"No means yes, yes means anal!": This new film will change how you think about rape culture

"The Hunting Ground" reminds us what a culture that rewards aggression and non-consent looks like. It isn't pretty

Published March 4, 2015 6:00PM (EST)

"The Hunting Ground"      (Radius)
"The Hunting Ground" (Radius)

There is nothing subtle about “The Hunting Ground,” a new documentary about sexual violence on campus. The film starts with a montage of elated young people finding out that they are officially college bound. Happy tears are cried. Proud parents exchange hugs. Director Kirby Dick and producer Amy Ziering, the team behind “The Invisible War,” are setting you up to knock you down. Hard.

It’s quite possible that you already know most of what is laid out in the film. Maybe you’ve already read the data on the number of assaults that take place every year. Maybe you know that universities have long ignored rape, protected predators and blamed victims to guard their brand and bottom line. Maybe you remember that explosive New York Times report on the Tallahassee Police Department's flawed investigation of rape allegations against one of Florida State’s most prized players. Maybe you even know the names of Andrea Pino and Annie Clark, two survivors who went on to co-found End Rape on Campus and launched the movement we now see shaping university and federal policy right now.

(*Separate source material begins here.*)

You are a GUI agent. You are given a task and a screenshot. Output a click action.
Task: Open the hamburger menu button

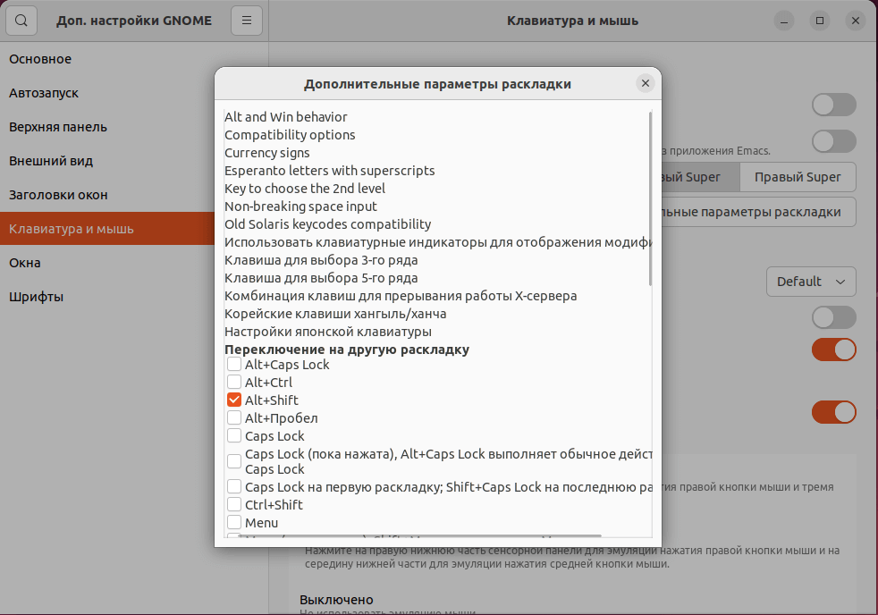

It hardly matters what you already know about sexual violence on campus; the film is still likely to shock you.

The power of "The Hunting Ground" is that by chronicling the voices and stories of so many survivors, it also captures the culture that allows the problem of sexual violence to fester. This is easily the film’s greatest strength. It makes rape culture, a concept that can often feel abstract or overly academic, viscerally, devastatingly real.

Early in the film, a young woman recounts how a guy she went to school with had aggressively propositioned her. She was able to push him off, but later learned what was behind the incident. The guy was in a frat, and a room in that frat was lined with photos of topless undergrads. That’s when it clicked for her. It was a game to him. The aggression was a game. Her body was just a thing to be tacked onto a wall.

In another scene, a former frat guy described how a weekly ritual included gathering up his fellow frat brothers and discussing the week’s sexual conquests. All sex was met with cheers, but if a guy could report having had anal sex with a girl, it practically brought the house down. For those whose college years are long behind them, "The Hunting Ground" provides an unsettling reminder of what a culture that rewards sexual aggression and non-consent looks like. Or at least one facet of what that culture looks like.

The frat guy who propositioned the woman in “The Hunting Ground” just wanted a photo. He was pushy and his advances were unwelcome, but I'm sure he didn't consider himself predatory. The guys cheering anal sex likely just wanted to have a good story to tell their brothers. They wanted to feel accepted, even if the price of acceptance was a cartoonish version of male sexual entitlement.

This kind of thing isn’t isolated to frats, or even to college campuses. There are videos of dudes grabbing women on the street as a “joke.” Pickup artists who instruct guys to push women’s heads toward their crotches. An entire genre of books that encourage men to ignore women’s verbal and nonverbal cues to keep initiating sexual contact. This is just as deeply entrenched in the rest of the country as it is on campus.

“Sexual violence has always been part of the college experience," says Carol Tracy, executive director of the Women’s Law Project, at one point in the film. Tracy is right to observe that there is nothing at all new about the nature of the problem. What’s changed in recent years is the visibility of the issue, and the success that students and survivors across the country have had in holding their schools accountable for ignoring it for so long.

But what hasn’t changed, or hasn’t changed enough, is how we talk about sex, consent and entitlement. “The Hunting Ground” provides yet another opportunity to look a little deeper, examine the realities of sexual assault on campus and ask ourselves if frat boys chanting, “No means yes, yes means anal,” is really just good fun.